____ Record extracts

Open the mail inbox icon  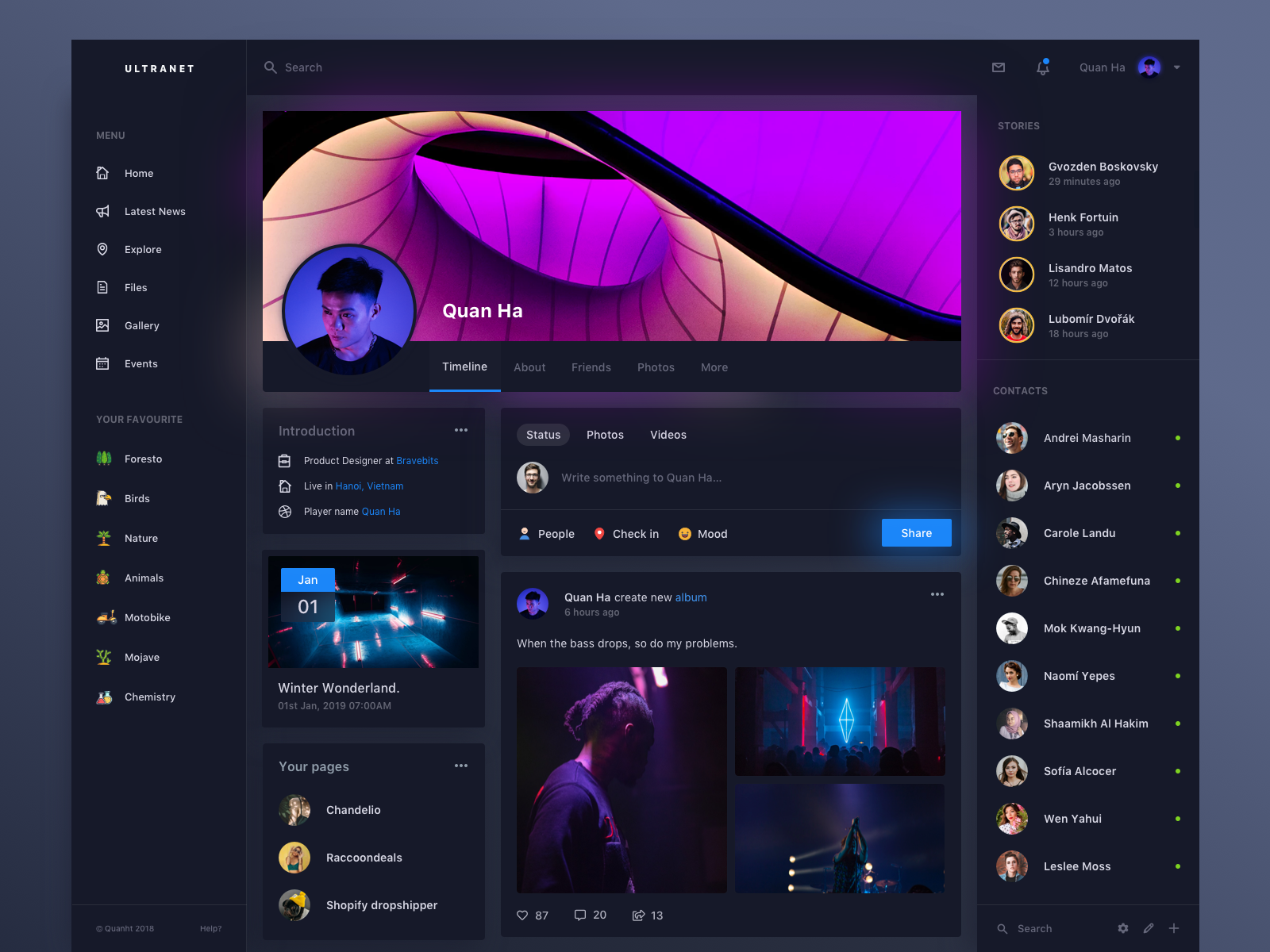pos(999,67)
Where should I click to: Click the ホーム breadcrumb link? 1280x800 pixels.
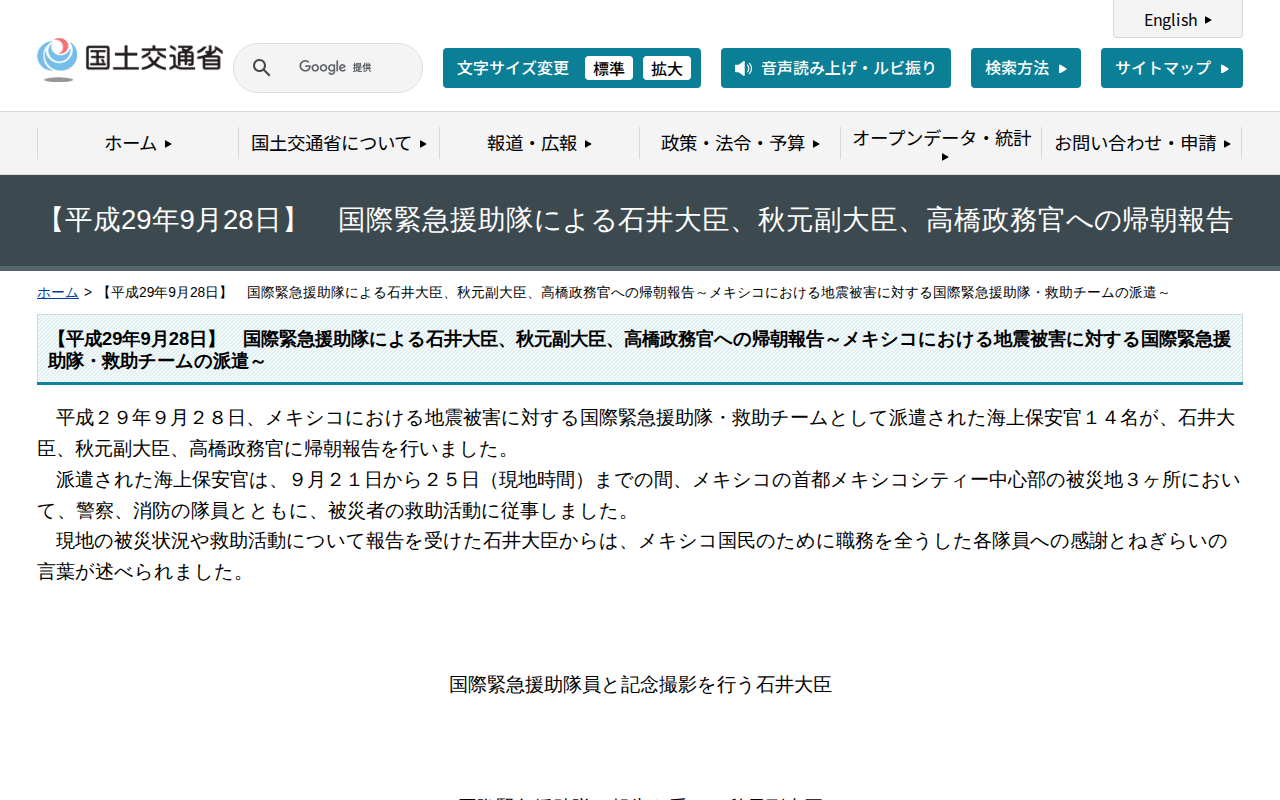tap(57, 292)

________
____ Record extracts

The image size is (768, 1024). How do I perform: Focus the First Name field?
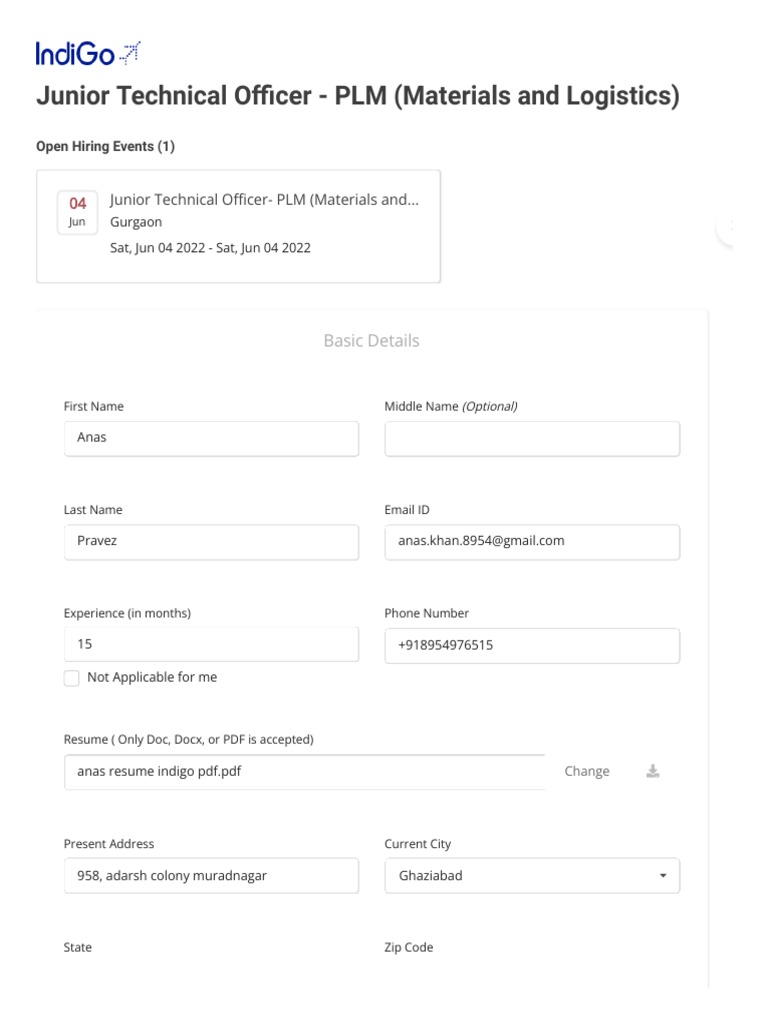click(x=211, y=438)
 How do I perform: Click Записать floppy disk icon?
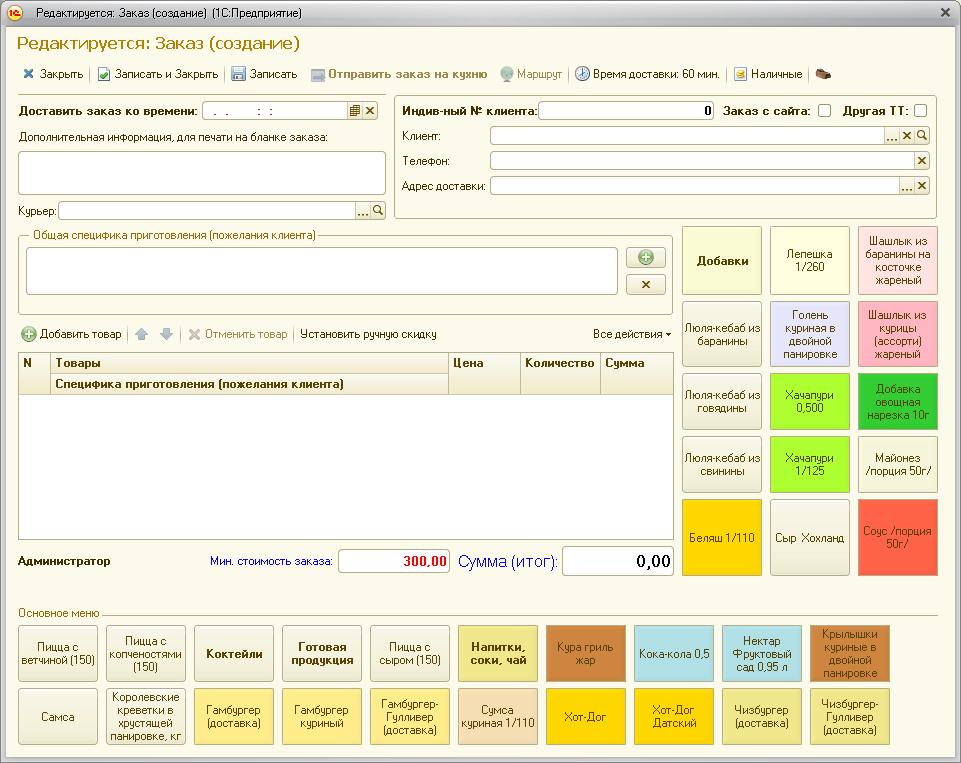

________
____ Record extracts

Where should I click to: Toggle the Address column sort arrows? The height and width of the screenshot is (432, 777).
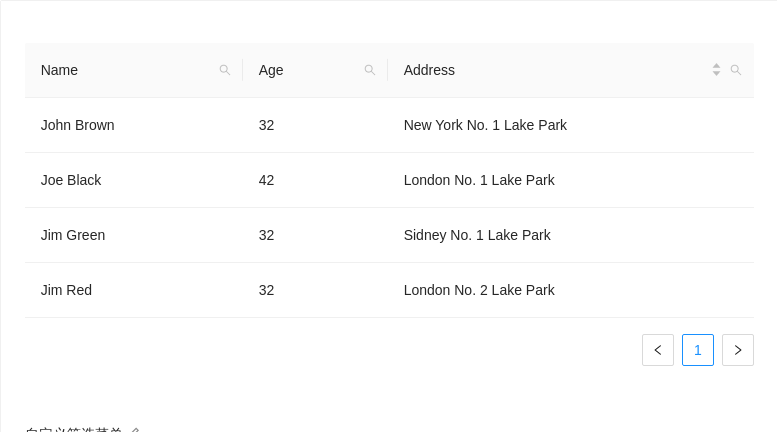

________

Task objective - Quote word for word only the lines above from the one containing "The image size" through the one containing "How do I perform: Click". Pictures stay out of your copy.

Result below -
The image size is (768, 1024). How do I perform: Focus the First Name field?
click(x=211, y=438)
 How do I perform: Click Записать floppy disk icon?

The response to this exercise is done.